▶ [WORK TO BE COMPLETED] Swap "GUI agent" for "interface agent" throughout the rows below, and write the rows out again with nothing else changed.

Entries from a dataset
▽

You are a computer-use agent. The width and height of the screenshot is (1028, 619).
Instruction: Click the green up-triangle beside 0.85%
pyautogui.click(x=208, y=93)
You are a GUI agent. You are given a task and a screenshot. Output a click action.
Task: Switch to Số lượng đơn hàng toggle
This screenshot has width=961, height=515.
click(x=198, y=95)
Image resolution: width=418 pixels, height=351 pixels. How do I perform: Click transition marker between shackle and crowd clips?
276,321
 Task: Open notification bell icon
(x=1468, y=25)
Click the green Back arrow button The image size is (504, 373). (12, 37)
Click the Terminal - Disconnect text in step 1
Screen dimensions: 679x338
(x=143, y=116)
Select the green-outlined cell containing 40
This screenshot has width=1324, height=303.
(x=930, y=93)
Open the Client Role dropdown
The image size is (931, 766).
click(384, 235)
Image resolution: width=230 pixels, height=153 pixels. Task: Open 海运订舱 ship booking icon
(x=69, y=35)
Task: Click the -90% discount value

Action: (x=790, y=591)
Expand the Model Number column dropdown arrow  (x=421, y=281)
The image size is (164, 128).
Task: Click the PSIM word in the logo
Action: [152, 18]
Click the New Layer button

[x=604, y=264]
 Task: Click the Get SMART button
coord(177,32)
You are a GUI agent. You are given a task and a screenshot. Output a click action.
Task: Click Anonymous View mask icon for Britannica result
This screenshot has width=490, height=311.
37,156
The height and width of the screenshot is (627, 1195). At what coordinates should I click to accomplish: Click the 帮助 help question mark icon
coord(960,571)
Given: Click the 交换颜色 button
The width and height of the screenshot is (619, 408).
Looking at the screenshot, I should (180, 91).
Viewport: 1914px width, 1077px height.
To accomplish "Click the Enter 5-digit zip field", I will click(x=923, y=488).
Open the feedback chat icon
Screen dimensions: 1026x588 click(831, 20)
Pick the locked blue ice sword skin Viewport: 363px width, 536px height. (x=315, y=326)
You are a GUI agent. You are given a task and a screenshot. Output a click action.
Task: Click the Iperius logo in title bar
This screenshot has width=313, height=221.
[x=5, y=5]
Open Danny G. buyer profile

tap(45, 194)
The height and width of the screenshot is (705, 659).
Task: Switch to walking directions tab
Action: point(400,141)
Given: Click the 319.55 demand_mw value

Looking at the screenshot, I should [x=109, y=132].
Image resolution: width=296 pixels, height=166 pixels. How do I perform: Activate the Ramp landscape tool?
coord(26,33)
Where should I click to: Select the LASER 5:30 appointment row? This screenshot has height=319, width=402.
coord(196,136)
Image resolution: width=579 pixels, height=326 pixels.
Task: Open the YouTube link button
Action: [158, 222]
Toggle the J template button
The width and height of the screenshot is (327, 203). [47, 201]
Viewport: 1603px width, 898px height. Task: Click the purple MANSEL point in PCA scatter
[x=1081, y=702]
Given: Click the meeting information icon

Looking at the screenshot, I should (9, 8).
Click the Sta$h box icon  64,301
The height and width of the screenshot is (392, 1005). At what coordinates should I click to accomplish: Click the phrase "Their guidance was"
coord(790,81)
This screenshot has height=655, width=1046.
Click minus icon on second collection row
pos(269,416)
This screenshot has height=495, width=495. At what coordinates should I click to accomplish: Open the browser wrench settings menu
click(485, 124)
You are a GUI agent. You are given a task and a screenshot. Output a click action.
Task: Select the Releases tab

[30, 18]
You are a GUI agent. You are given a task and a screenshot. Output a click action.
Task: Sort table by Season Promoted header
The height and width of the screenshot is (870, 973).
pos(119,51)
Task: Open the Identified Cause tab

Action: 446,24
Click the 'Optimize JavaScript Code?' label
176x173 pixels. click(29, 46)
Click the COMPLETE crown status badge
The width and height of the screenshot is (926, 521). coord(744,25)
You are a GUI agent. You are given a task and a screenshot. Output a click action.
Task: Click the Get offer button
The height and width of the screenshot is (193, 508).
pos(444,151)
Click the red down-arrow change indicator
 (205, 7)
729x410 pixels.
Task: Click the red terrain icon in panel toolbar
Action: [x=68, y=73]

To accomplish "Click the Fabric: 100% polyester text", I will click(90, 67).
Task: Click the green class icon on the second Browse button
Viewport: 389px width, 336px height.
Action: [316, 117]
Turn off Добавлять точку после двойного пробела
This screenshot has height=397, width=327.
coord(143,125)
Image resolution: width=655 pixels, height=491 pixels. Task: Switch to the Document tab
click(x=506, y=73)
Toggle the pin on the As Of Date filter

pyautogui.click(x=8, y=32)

△

▶ [ANSWER TO THE TASK]
You are a computer-use agent. The width and height of the screenshot is (1028, 619).
Instruction: Click the green up-triangle beside 0.85%
pyautogui.click(x=208, y=93)
You are a interface agent. You are given a task and a screenshot. Output a click action.
Task: Switch to Số lượng đơn hàng toggle
This screenshot has width=961, height=515.
click(x=198, y=95)
Image resolution: width=418 pixels, height=351 pixels. How do I perform: Click transition marker between shackle and crowd clips?
276,321
 Task: Open notification bell icon
(x=1468, y=25)
Click the green Back arrow button The image size is (504, 373). (12, 37)
Click the Terminal - Disconnect text in step 1
Screen dimensions: 679x338
(x=143, y=116)
Select the green-outlined cell containing 40
This screenshot has width=1324, height=303.
(x=930, y=93)
Open the Client Role dropdown
The image size is (931, 766).
click(384, 235)
Image resolution: width=230 pixels, height=153 pixels. Task: Open 海运订舱 ship booking icon
(x=69, y=35)
Task: Click the -90% discount value

Action: (x=790, y=591)
Expand the Model Number column dropdown arrow  (x=421, y=281)
The image size is (164, 128).
Task: Click the PSIM word in the logo
Action: [152, 18]
Click the New Layer button

[x=604, y=264]
 Task: Click the Get SMART button
coord(177,32)
You are a interface agent. You are given a task and a screenshot. Output a click action.
Task: Click Anonymous View mask icon for Britannica result
This screenshot has width=490, height=311.
37,156
The height and width of the screenshot is (627, 1195). At what coordinates should I click to accomplish: Click the 帮助 help question mark icon
coord(960,571)
Given: Click the 交换颜色 button
The width and height of the screenshot is (619, 408).
Looking at the screenshot, I should (180, 91).
Viewport: 1914px width, 1077px height.
To accomplish "Click the Enter 5-digit zip field", I will click(x=923, y=488).
Open the feedback chat icon
Screen dimensions: 1026x588 click(831, 20)
Pick the locked blue ice sword skin Viewport: 363px width, 536px height. (x=315, y=326)
You are a interface agent. You are given a task and a screenshot. Output a click action.
Task: Click the Iperius logo in title bar
This screenshot has width=313, height=221.
[x=5, y=5]
Open Danny G. buyer profile

tap(45, 194)
The height and width of the screenshot is (705, 659).
Task: Switch to walking directions tab
Action: point(400,141)
Given: Click the 319.55 demand_mw value

Looking at the screenshot, I should [x=109, y=132].
Image resolution: width=296 pixels, height=166 pixels. How do I perform: Activate the Ramp landscape tool?
coord(26,33)
Where should I click to: Select the LASER 5:30 appointment row? This screenshot has height=319, width=402.
coord(196,136)
Image resolution: width=579 pixels, height=326 pixels.
Task: Open the YouTube link button
Action: [158, 222]
Toggle the J template button
The width and height of the screenshot is (327, 203). [47, 201]
Viewport: 1603px width, 898px height. Task: Click the purple MANSEL point in PCA scatter
[x=1081, y=702]
Given: Click the meeting information icon

Looking at the screenshot, I should (9, 8).
Click the Sta$h box icon  64,301
The height and width of the screenshot is (392, 1005). At what coordinates should I click to accomplish: Click the phrase "Their guidance was"
coord(790,81)
This screenshot has height=655, width=1046.
Click minus icon on second collection row
pos(269,416)
This screenshot has height=495, width=495. At what coordinates should I click to accomplish: Open the browser wrench settings menu
click(485, 124)
You are a interface agent. You are given a task and a screenshot. Output a click action.
Task: Select the Releases tab

[30, 18]
You are a interface agent. You are given a task and a screenshot. Output a click action.
Task: Sort table by Season Promoted header
The height and width of the screenshot is (870, 973).
pos(119,51)
Task: Open the Identified Cause tab

Action: 446,24
Click the 'Optimize JavaScript Code?' label
176x173 pixels. click(29, 46)
Click the COMPLETE crown status badge
The width and height of the screenshot is (926, 521). coord(744,25)
You are a interface agent. You are given a task and a screenshot. Output a click action.
Task: Click the Get offer button
The height and width of the screenshot is (193, 508).
pos(444,151)
Click the red down-arrow change indicator
 (205, 7)
729x410 pixels.
Task: Click the red terrain icon in panel toolbar
Action: [x=68, y=73]

To accomplish "Click the Fabric: 100% polyester text", I will click(90, 67).
Task: Click the green class icon on the second Browse button
Viewport: 389px width, 336px height.
Action: [316, 117]
Turn off Добавлять точку после двойного пробела
This screenshot has height=397, width=327.
coord(143,125)
Image resolution: width=655 pixels, height=491 pixels. Task: Switch to the Document tab
click(x=506, y=73)
Toggle the pin on the As Of Date filter

pyautogui.click(x=8, y=32)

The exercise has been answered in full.